Each vertex attribute has these properties:
- A value (constant or a buffered array with one set of values per vertex) that is accessible in shaders.
- Enabled status: Can be enabled or disabled.
- Data layout information: `size` (1-4 values per vertex), `type`, `offset`, `stride`.
- An instance `divisor` (which enables/disables instancing) **WebGL2/Extension**.
- An integer normalization policy (see below).
- An integer conversion policy (see below) **WebGL2**.

Normally attributes are set to a [`WebGLBuffer`](/docs/api-reference/webgl/buffer.md) that stores unique values for each vertex/instance, combined with information about the layout of data in the memory managed by the buffer.

Attributes can also be set to a single "constant" vertex value instead of a full buffer/array. This single value will then be passed to every invocation of the vertex shader effectively representing a constant attribute value. A typical example could be to specify a single color for all vertices, instead of providing a buffer with unique colors per vertex.


### Integer to Float Conversion and Normalization

Integer values in attributes (e.g in an `Int32Array`) are converted to floats before being passed to the shader.

In addition, normalization, maps values stored in an integer format to a normalized floating point range before they are passed to the shader:
* `[-1,1]` (SNORM, for signed integers)
* `[0,1]` (UNORM, for unsigned integers)

In WebGL2, it is possible to disable automatic conversion of integers to integers, enabling shaders to work directly with integer values. This works with all the integer types: `gl.BYTE`, `gl.UNSIGNED_BYTE`,
`gl.SHORT`, `gl.UNSIGNED_SHORT`, `gl.INT` and `gl.UNSIGNED_INT`.


### WebGL2 Changes

> The differences described here are hidden by the luma.gl `VertexArray` API.

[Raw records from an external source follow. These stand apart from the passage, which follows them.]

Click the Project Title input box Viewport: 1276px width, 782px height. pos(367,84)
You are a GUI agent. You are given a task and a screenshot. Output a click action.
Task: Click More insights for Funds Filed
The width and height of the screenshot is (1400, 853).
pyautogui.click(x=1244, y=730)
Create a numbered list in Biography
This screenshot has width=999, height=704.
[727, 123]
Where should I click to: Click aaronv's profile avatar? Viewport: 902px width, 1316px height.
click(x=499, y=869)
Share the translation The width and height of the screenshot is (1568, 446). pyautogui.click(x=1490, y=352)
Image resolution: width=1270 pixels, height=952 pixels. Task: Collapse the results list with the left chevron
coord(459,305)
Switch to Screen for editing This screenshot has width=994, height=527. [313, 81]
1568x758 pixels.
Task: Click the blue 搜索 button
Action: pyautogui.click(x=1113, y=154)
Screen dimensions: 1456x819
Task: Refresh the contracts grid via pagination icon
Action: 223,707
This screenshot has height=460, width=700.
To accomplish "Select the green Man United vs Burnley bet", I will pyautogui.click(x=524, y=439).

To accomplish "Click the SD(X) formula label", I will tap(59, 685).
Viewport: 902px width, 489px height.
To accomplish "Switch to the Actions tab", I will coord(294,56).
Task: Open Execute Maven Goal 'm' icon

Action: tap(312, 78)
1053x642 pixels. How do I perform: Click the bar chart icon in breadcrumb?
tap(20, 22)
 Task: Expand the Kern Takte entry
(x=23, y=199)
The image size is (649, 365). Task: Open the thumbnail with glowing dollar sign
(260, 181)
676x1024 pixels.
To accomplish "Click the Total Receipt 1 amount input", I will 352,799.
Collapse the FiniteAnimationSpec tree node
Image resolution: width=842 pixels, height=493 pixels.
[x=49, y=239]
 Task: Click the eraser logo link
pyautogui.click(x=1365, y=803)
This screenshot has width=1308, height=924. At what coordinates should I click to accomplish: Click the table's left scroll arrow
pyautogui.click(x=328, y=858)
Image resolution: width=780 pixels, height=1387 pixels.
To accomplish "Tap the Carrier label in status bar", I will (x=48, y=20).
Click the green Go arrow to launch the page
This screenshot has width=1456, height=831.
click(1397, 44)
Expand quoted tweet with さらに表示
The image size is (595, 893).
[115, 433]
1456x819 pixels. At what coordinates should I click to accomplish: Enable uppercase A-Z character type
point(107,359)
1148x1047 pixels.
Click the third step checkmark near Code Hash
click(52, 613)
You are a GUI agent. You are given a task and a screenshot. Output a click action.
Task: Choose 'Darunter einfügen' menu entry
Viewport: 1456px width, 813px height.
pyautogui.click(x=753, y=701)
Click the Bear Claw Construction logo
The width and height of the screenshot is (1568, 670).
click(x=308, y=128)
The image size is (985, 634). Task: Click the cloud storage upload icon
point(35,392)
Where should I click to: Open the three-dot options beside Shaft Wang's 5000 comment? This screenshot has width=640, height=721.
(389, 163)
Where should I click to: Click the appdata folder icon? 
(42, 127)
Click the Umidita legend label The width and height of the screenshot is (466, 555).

The raw WebGL APIs for `WebGLVertexArray`s are exposed differently in the WebGL1 extension and WebGL2. As always, the luma.gl `VertexArray` class transparently handles the necessary API detection and selection.

**`ANGLE_instanced_arrays` Extension** Allows instance divisors to be set, enabling instanced rendering.
* **`OES_VertexArray` Extension** Enables the application to create and "VertexArray"s to save and restore the entire global vertex attribute array with a single operation. luma.gl provides a class wrapper for `VertexArrays`.

* Setting instance divisors no longer requires a WebGL extension.
* `VertexArrays` no longer require using a WebGL extension.
* Adds support for exposing integer attribute values directly to shaders (without those values first being auto-converted to floats) The improvements cover both constant and buffer-valued attributes.